Евангелие от Матфея 3, 10

По городу волочился выживший из ума облезлый пес, которого хозяин взашей выпихнул со двора. Нет, вначале он увез его на городскую свалку, где среди пестрого хлама шатались, словно тени из преисподней, тощие одичавшие псы с изможденной сукой — обвисшее, докрасна воспаленное, истерзанное вымя ее тащилось по мусорным холмам. Хозяин вышел из легковой машины и надтреснутым, прерывистым голосом поманил пса; и тот сполз с заднего сиденья, присел подле хозяина, который закурил, брезгливо косясь на свалку. Потом нервно кинул сигарету, растер ее сапогом и, хлопнув дверцей, быстро поехал. Пес, еще ничего не понимающий, заковылял было следом на своих остаревших лапах, но тут же, запыхавшись, высунув красный, парящий язык, остановился и долго смотрел в ту сторону, где пропала машина с хозяином. Пес ничего не мог понять, а чтобы не рвать душу горькими думами, поплелся в город.

Вскоре, отощавший — кожа да кости, измученный, лежал у калитки, возле богатого подворья, которое сторожил весь свой собачий век. Когда хозяин приметил пса, то в сердцах, больше уже не церемонясь, стал гнать его от калитки, кляня старую псину на чем свет стоит. Пес, приникнув к земле, еще полз к хозяину, в котором души не чаял, и даже хотел облизать его пыльные сапоги, виновато и заискивающе глядя в остуженные хозяйские глаза. Но тот прихватил суковатую палку и отогнал пса подальше от калитки, за которой носилась и гремела молодым лаем черная немецкая сука.

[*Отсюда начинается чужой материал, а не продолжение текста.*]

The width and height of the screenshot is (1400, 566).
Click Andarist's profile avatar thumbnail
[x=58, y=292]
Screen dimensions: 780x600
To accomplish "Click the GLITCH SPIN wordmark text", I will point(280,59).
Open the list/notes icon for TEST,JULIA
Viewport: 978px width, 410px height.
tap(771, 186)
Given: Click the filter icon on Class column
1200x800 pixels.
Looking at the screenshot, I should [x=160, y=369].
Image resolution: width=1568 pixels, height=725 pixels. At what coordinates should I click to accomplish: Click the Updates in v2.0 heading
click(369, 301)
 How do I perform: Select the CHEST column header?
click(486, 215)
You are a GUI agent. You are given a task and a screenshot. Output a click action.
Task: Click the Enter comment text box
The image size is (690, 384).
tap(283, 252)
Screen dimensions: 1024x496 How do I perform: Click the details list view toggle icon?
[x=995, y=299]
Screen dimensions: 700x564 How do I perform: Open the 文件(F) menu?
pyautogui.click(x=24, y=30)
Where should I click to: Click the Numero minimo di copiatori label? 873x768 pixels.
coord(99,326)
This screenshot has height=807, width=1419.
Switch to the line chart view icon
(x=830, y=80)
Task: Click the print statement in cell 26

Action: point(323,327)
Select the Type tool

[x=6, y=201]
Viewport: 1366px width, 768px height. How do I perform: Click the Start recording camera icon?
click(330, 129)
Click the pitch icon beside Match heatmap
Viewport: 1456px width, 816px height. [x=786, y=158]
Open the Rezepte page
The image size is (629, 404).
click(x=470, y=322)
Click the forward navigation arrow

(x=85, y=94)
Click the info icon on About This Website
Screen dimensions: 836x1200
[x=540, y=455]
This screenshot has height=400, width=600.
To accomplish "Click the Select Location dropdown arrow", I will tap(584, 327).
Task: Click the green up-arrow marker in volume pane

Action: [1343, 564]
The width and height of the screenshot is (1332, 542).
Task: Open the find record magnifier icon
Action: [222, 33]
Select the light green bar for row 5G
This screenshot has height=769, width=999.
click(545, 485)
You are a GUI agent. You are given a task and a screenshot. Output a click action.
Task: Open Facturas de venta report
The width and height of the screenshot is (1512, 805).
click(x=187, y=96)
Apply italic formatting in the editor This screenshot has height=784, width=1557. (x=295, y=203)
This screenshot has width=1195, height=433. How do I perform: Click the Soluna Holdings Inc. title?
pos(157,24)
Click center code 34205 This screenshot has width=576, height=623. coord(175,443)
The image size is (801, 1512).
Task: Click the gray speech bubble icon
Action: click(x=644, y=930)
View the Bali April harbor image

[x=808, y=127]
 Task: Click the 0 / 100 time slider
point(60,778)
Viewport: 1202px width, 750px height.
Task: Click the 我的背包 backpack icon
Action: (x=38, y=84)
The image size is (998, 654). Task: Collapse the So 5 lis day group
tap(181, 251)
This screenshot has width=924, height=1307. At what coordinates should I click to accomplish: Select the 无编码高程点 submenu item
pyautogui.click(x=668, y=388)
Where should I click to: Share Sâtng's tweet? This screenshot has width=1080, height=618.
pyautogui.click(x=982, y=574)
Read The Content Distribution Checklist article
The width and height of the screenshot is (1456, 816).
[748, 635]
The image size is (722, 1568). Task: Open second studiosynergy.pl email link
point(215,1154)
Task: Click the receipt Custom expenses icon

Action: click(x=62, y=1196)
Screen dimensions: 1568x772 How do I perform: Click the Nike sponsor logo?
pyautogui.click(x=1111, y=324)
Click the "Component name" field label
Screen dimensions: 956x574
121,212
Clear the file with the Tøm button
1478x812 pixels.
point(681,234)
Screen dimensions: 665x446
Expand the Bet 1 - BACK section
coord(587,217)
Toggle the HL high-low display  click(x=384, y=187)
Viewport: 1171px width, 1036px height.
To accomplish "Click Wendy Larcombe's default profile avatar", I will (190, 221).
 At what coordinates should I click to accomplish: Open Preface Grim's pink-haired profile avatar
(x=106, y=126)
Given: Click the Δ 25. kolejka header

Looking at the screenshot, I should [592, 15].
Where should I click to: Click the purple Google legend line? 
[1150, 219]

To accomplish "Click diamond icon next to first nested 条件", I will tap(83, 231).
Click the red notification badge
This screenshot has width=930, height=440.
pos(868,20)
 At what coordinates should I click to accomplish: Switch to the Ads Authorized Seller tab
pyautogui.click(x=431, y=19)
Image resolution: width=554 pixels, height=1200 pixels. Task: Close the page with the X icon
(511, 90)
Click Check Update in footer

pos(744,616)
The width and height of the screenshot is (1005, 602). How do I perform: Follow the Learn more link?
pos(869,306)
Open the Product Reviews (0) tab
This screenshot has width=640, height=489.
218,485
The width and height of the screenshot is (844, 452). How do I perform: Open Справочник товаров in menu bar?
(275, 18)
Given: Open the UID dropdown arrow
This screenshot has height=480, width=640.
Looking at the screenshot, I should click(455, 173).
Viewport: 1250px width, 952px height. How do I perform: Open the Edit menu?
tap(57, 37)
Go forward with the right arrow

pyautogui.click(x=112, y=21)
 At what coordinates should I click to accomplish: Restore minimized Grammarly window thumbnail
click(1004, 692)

Пес, наконец, понял, что, верно и любовно отслужив свой век этим родным для него людям, больше уже не нужен им; а догадавшись об этом, поплелся, не ведая куда и зачем, не чая ни теплой похлебки, ни мягкой подстилки, ни ласки, да и сил не имея думать об этом.

***

По городу шел старик. Шел тихо-тихо, и желтоватое лицо его, усохшее и костистое, светилось покоем. Глаза слезились и водянисто синели — ласковые, но безмолвные и отрешенные. Он вышел из церкви. Трижды перекрестившись, трижды, касаясь перстом оземь, поклонившись крестам и прошептав Иисусову молитву увядшими, синеющими губами, малое время посидел на студеной каменной паперти среди убогих. Но не христарадничал, как обычно. Ныне старик не просил милостыню Христа ради, а лишь посидел, чтобы после заутрени улеглась дрожь в коленях; затем встал, с хрустом разогнул немеющую спину и пошел, томительно шаркая подошвами. И Бог весть, куда он теперь ковылял на своих истомленных, сношенных ногах.

Небо, набухшее мороком, тяжело и сумрачно лежало на крышах каменных домов, и город сжимала пепельная мгла. Хотя уже приступил самый канун Казанской зимней Богородицы, было тепло и грязно, потому что перед заутреней моросил дождь. Но старик помнил, что толковали в его давно уже сгинувшей деревне: ежели на Казанскую небо заплачет, то следом за дождем поспеет и снег.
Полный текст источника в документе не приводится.